DirectX Graphics APIs explained.

Posted: January 28, 2012 by ryanlecocq in Technology

Recently I’ve been explaining this one a lot.  The increasing number of DirectX 11 games play a part, but the main culprit is The Elder Scrolls V: Skyrim.  Skyrim recommends a quad-core CPU, but uses Microsoft DirectX 10, which only partially supports quads.  I’ll explain that in detail in the DX10 section below.  Basically a lot of people have been mislead into believing that they need to upgrade when this will not actually offer much benefit for their needs.  Read on before you go into your local Best Buy or Compucare and ask them what you need to play the newest games.

 

DirectX 9 (Windows XP)

DirectX 9 is the graphics API paired with the venerable XP.  Since Windows XP experienced such popularity and longevity, most games were designed for DX9 until very recently.  DirectX 9 is also equivalent to the shader abilities of the Xbox 360 and PS3 (though the Xbox is capable of some DX10 effects), making it easy to release on all platforms with similar performance.

DX9 uses up to 2 CPU cores and generally cannot address more than 2GB of RAM.  It’s limited to Shader Model 3.0+ which includes features like normal mapping (the effect that makes flat textures look bumpy) and HDR lighting (effect package that creates realistic light sources).  Most of the graphical effects that people think of as “next-generation” are included in DirectX 9.

 

DirectX 10 (Windows Vista)

Although very few people are using Windows Vista, you will still see a lot of games designed for DX10.  The main reason for this is that it’s forward compatible with Windows 7’s DX11 and backwards compatible with the Xbox 360.  Another reason you will see DX10 used in games is because it’s sort of a “baby step” up from the familiar DX9.  Direct X 10 includes some improvements and basic versions of newer features like tessellation, but it’s main benefit is the ability to split 2 threads between 3-4 cores.

This is where Skyrim and other popular DX10 based games come in.  DirectX 10 can only use 2 threads, just like DX9, but it can split them across more cores.  This means you can use the cache and front-side bus link of each core, but it only uses the equivalent of 2 cores worth of usage.  So on a quad-c0re, the game is only running at up to 50% of each core.  This can be only a negligible improvement or even offer worse performance if your quad is slower per core than your old dual.  So for example the best CPU for Skyrim would be a dual-core i5 with high clock speeds over a quad-core i7 with slower speeds per core and the same cache per core.

 

DirectX 11 (Windows 7)

Until Windows 8 rolls out with DirectX 12, DX11 is currently the highest level of graphics implementation in PC games.  Besides all of the fancy light diffusion and anti-aliasing tech in DX11, the big benefit is the utilization of 4-6 or even potentially more CPU cores up to 100%.  DirectX 11 is also fully 64-bit down to it’s bones, so addressing all that RAM you have is no problem.  This is the leap in API technology that allows an extremely inexpensive laptop like my Asus K53TA to play a game like Deus Ex: Human Revolution with maxed settings at 40-60fps.  All 4 of those inexpensive AMD A6 cores are being used at 70-85% to crank out that smooth framerate.  The Radeon 6000 mobile GPU is fully utilizing it’s shader pipelines in the ideal pattern to handle the fancy lighting effects.  Forcing the game to run in DX9 would kill my frames anywhere from 20-50%.

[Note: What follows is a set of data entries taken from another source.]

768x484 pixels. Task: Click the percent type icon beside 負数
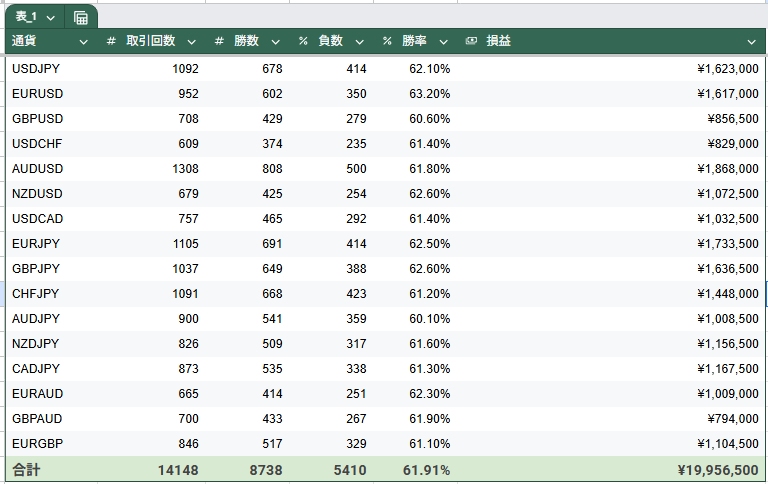click(x=303, y=41)
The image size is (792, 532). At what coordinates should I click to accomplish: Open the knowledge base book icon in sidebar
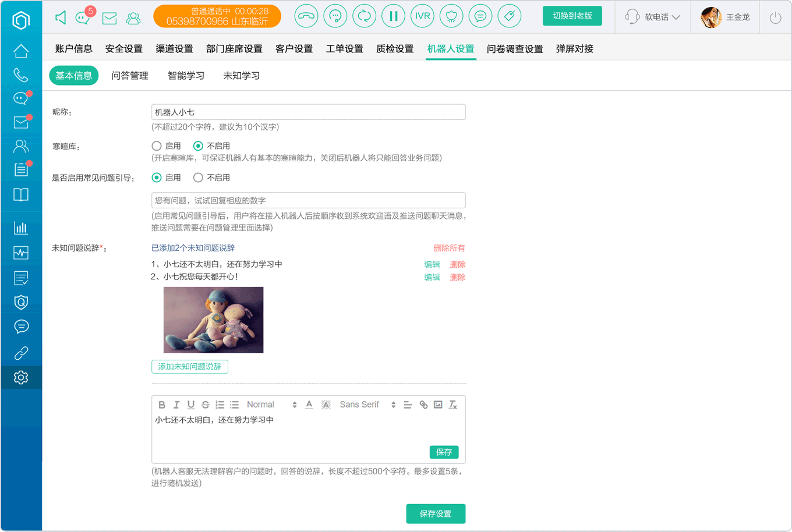tap(21, 194)
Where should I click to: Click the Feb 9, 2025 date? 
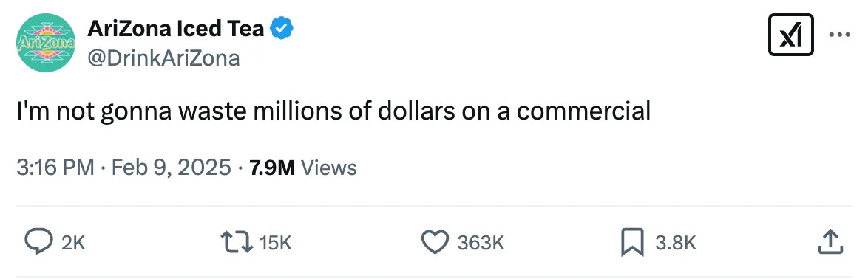click(171, 167)
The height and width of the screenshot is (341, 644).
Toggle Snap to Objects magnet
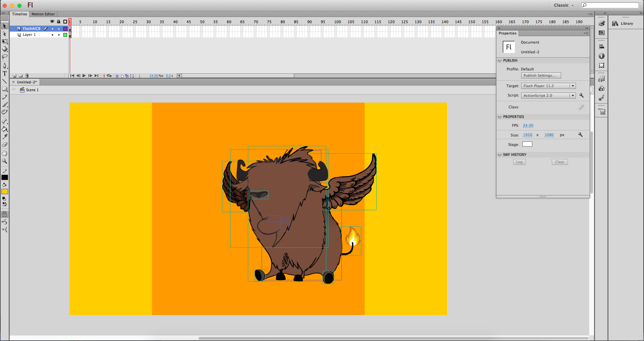pyautogui.click(x=5, y=214)
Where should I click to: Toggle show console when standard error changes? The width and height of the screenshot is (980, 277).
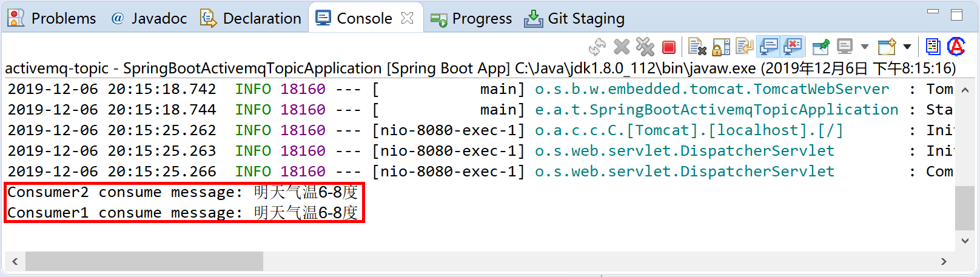792,47
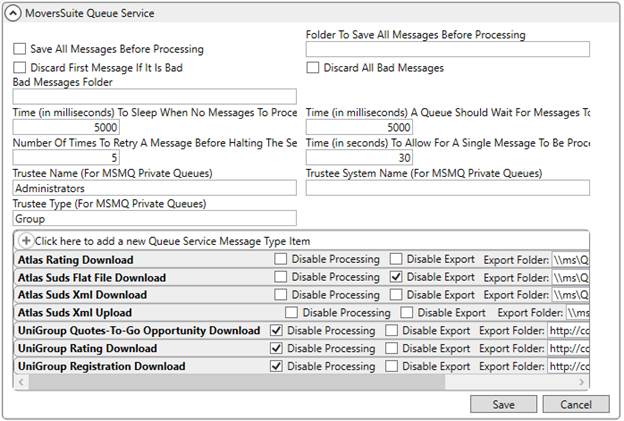This screenshot has height=421, width=624.
Task: Click the horizontal scrollbar left arrow
Action: coord(20,382)
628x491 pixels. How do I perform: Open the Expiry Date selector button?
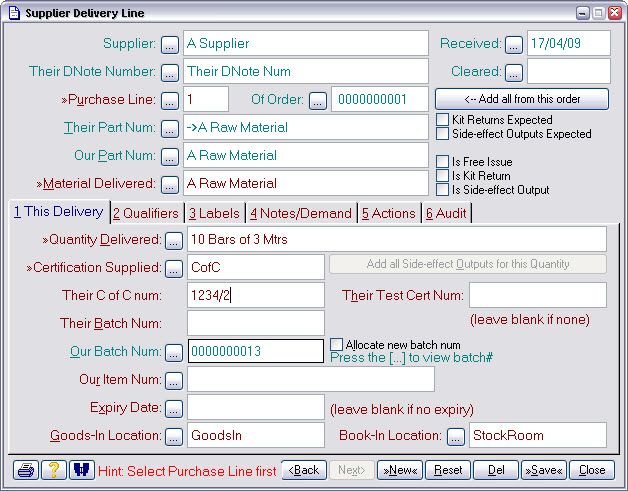pyautogui.click(x=174, y=408)
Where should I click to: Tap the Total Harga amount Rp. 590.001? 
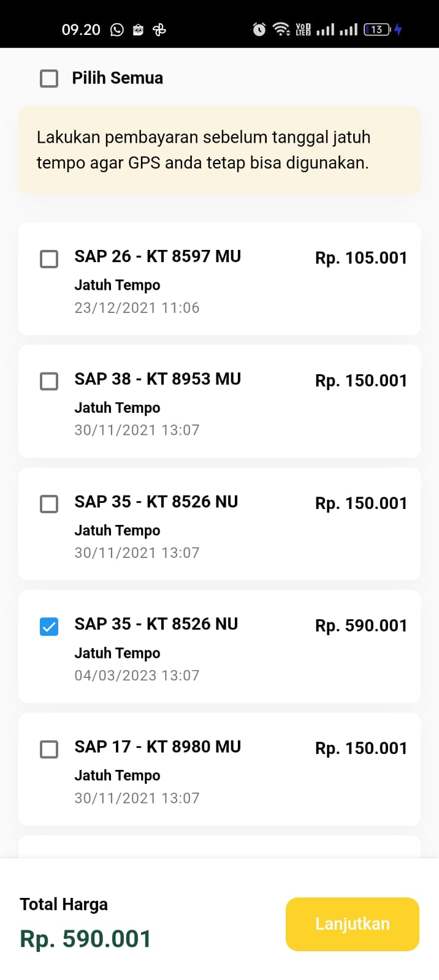coord(85,939)
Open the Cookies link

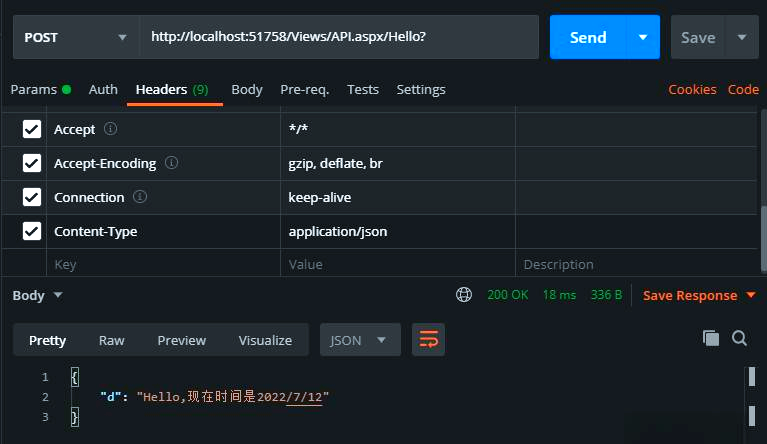(x=692, y=89)
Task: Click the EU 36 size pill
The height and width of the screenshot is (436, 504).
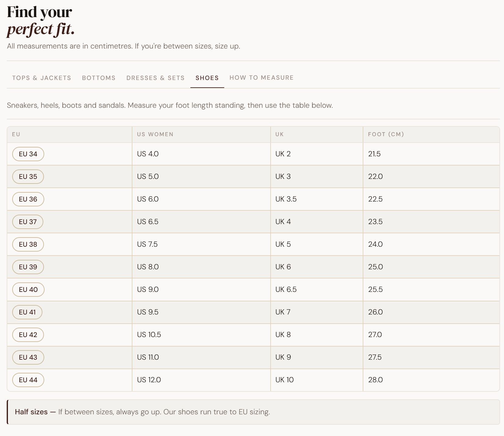Action: [x=28, y=199]
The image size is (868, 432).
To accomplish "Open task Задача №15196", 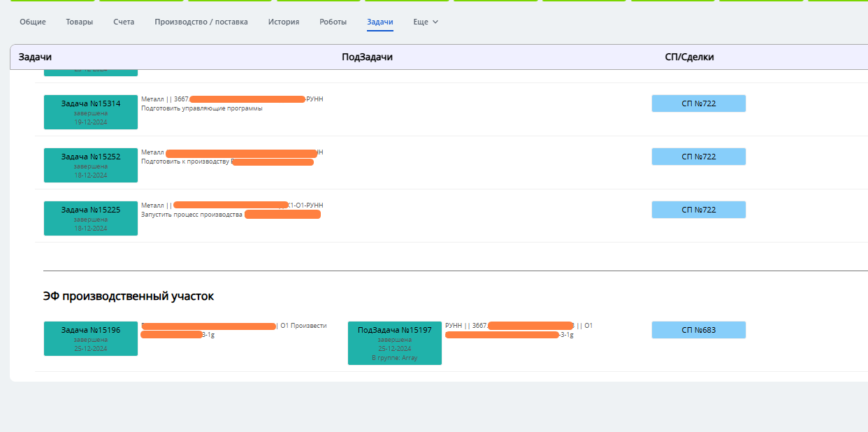I will (91, 338).
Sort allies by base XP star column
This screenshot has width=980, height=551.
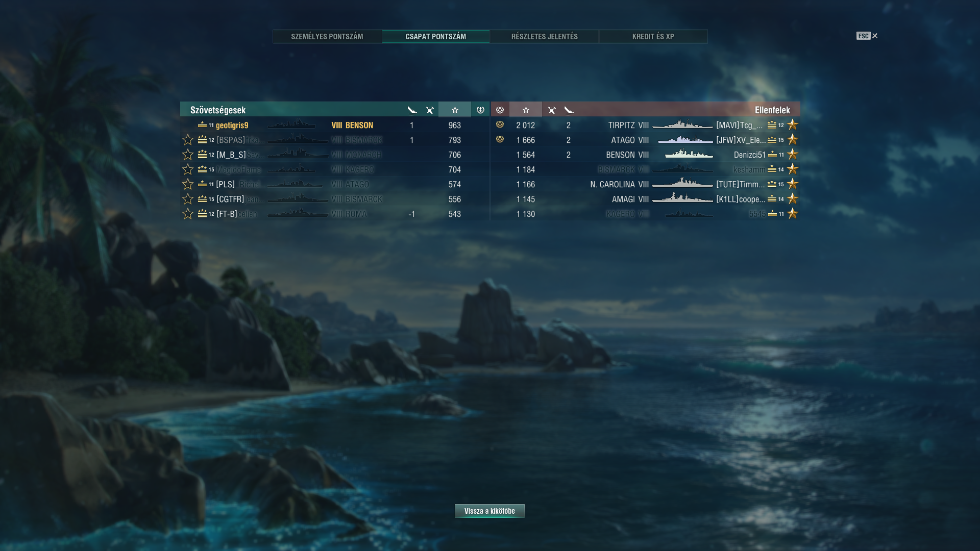point(455,110)
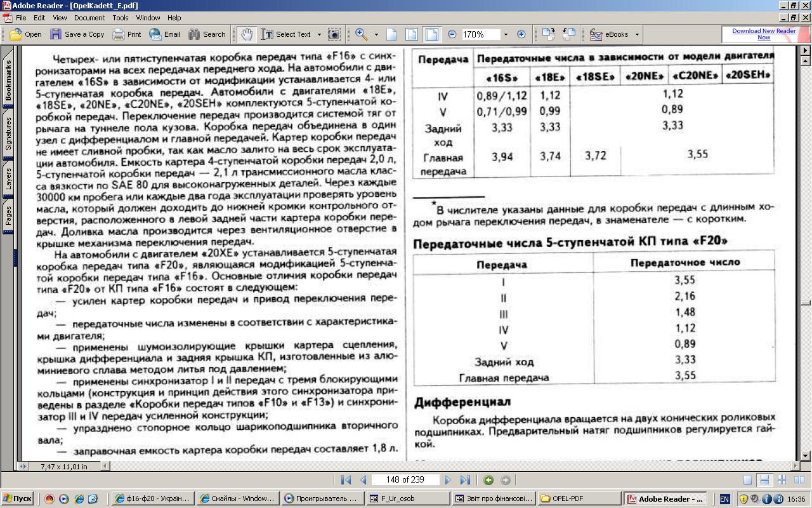Click Save a Copy button
This screenshot has width=812, height=508.
point(77,34)

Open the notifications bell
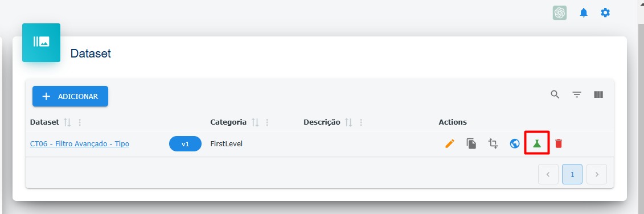pos(584,13)
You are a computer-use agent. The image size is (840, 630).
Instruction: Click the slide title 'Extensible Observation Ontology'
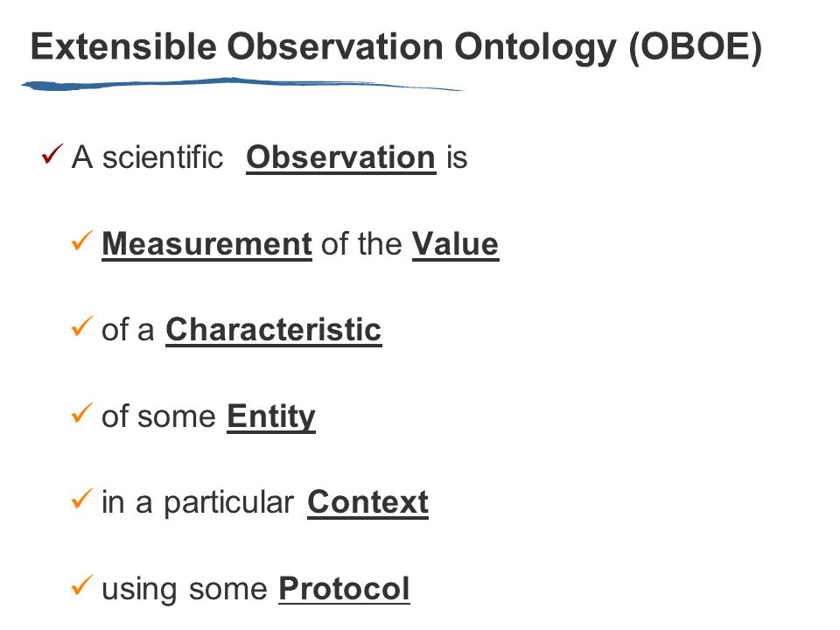324,48
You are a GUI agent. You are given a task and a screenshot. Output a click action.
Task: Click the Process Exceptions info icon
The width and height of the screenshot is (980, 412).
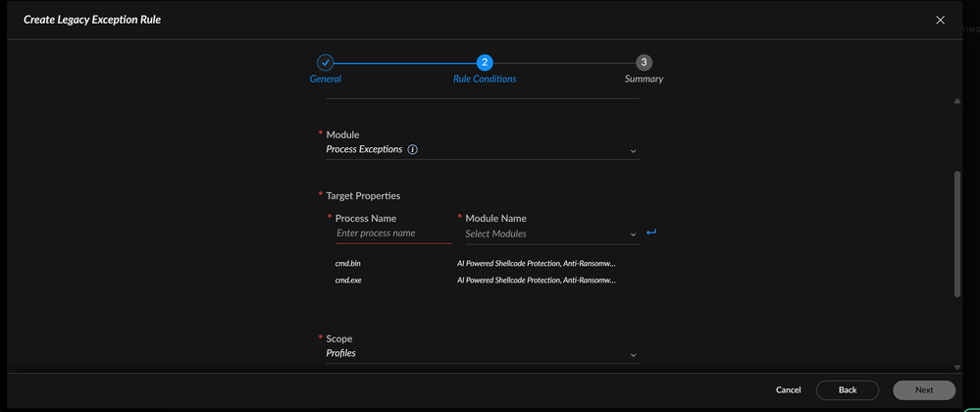(413, 150)
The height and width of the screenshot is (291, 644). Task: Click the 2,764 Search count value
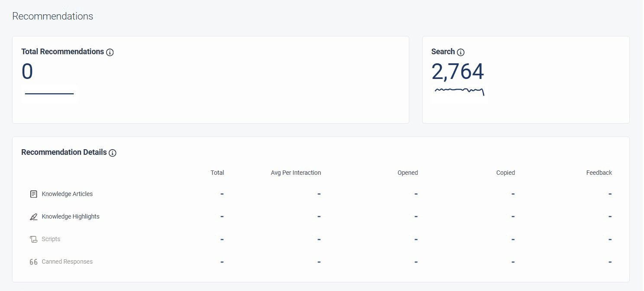pyautogui.click(x=458, y=72)
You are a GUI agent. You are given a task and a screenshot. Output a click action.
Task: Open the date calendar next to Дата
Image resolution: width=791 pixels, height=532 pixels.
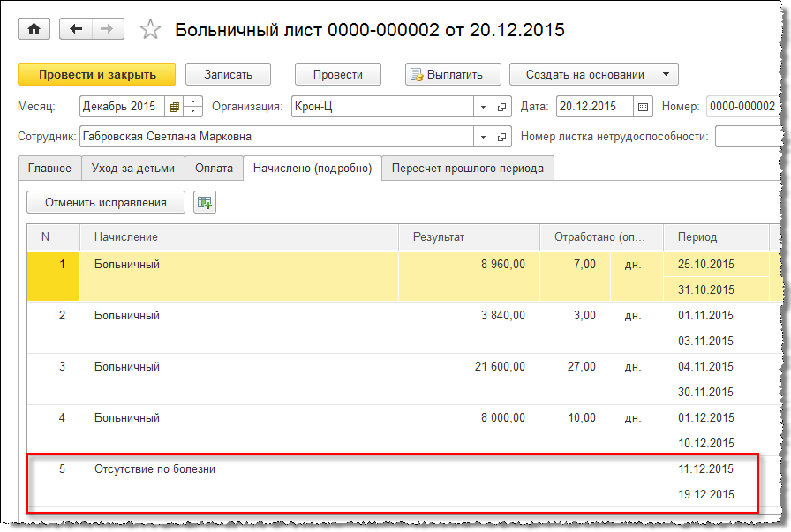click(643, 107)
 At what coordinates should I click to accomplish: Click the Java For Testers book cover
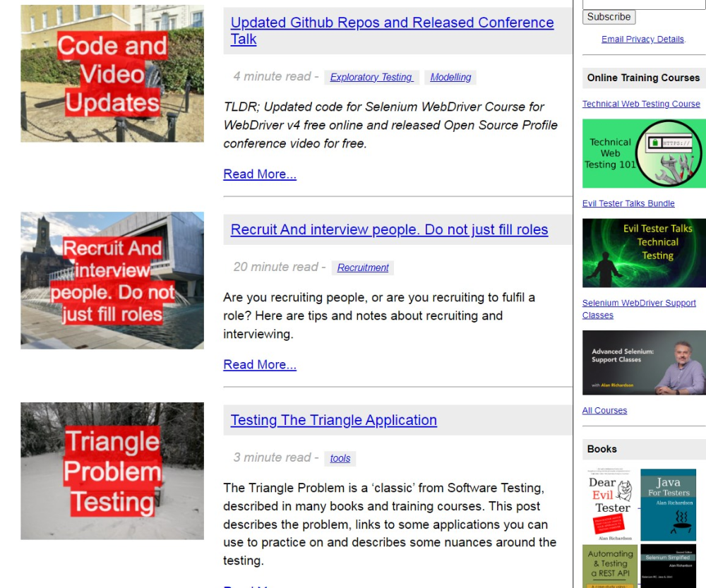pyautogui.click(x=668, y=505)

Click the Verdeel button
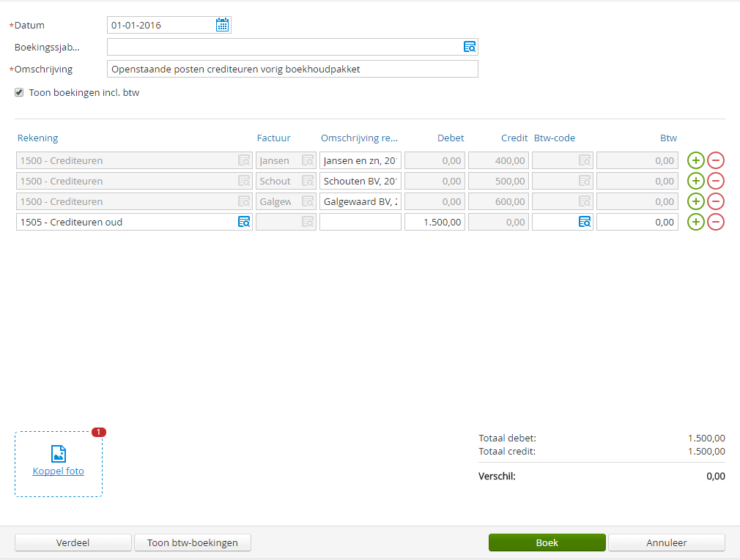click(73, 542)
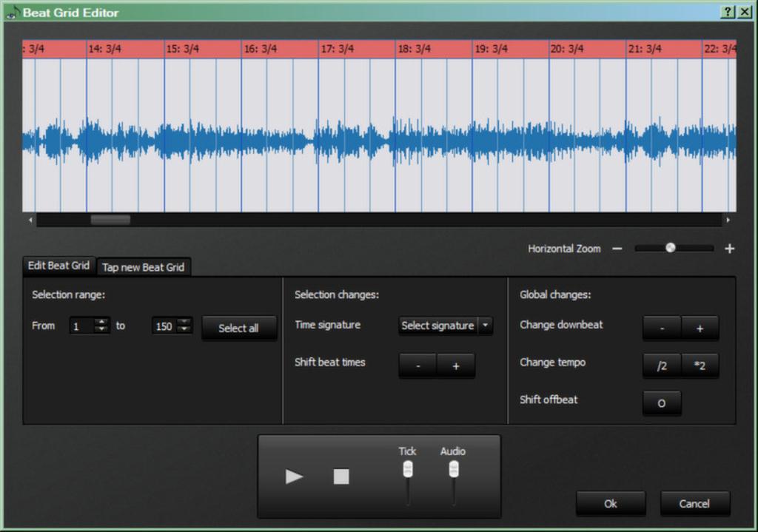Click the Shift offbeat O button

pos(661,403)
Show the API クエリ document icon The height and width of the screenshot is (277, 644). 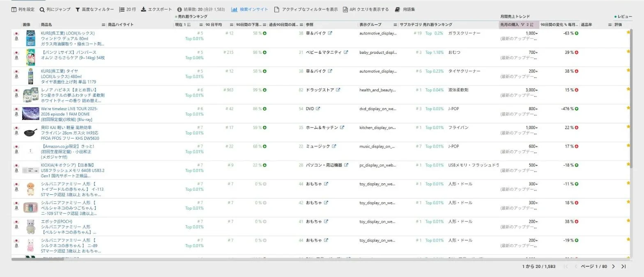pos(345,9)
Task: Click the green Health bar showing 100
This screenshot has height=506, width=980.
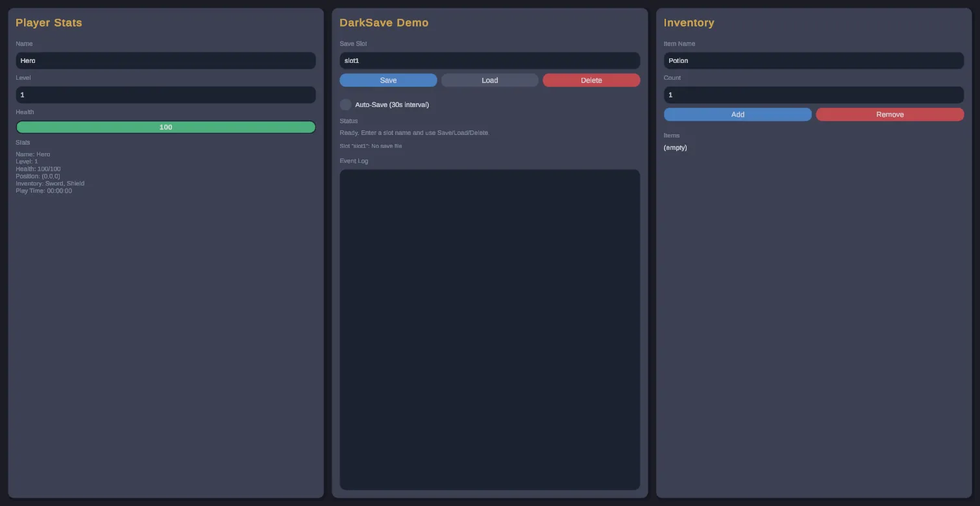Action: click(165, 127)
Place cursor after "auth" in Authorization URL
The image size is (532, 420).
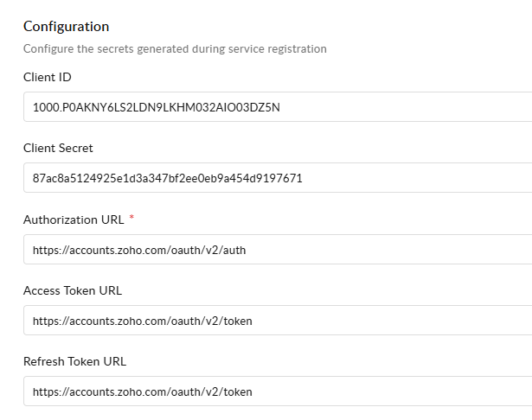tap(247, 250)
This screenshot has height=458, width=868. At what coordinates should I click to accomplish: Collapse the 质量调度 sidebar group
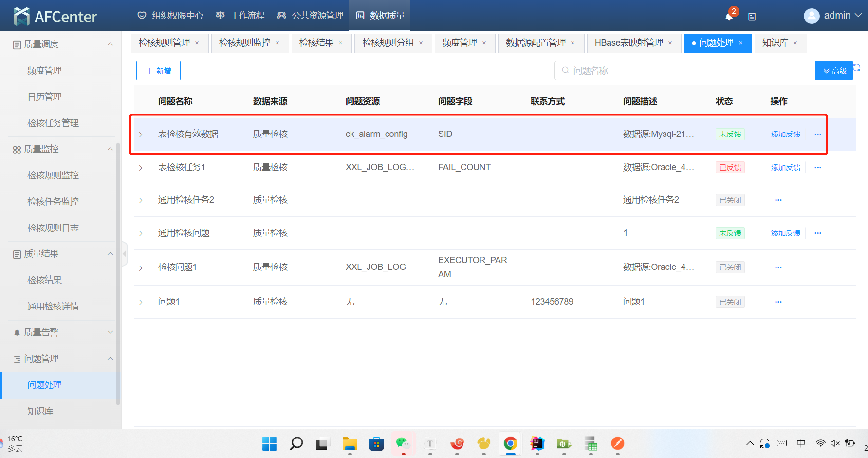(110, 44)
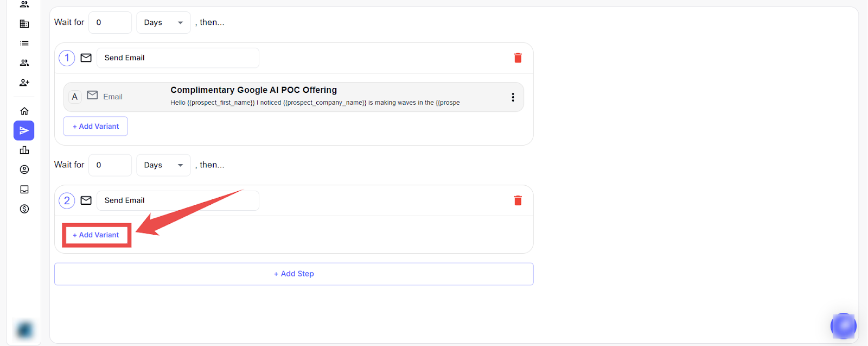Click the Send Email name field in step 2

pyautogui.click(x=177, y=200)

Although DirectX 11 is becoming more and more standard for high end PC games as Windows 7 becomes the OS standard, it is currently being held back by the consoles.  Many of the most popular games like Skyrim and BatmanL Arkham City feature either no DX11 support or extremely poorly implemented support.  Since the Xbox, Playstation and low-midrange PC market are 80-90% of their target, this is hard to fault.  With a new batch of consoles, we will hopefully see this change.  For now though, unless your game supports DX11, you are wasting your money buying a quad-core and more RAM for the purpose of gaming.  The absolute fastest way to run any DX9-10 game is with a dual-core with the fastest clocks and largest caches possible.  So you could save yourself a lot of money by buying an i5 with a 6MB L3 cache.  It will run the shit out of Skyrim and Batman, which I know a few i7 and Phenom II owners would kill for right now.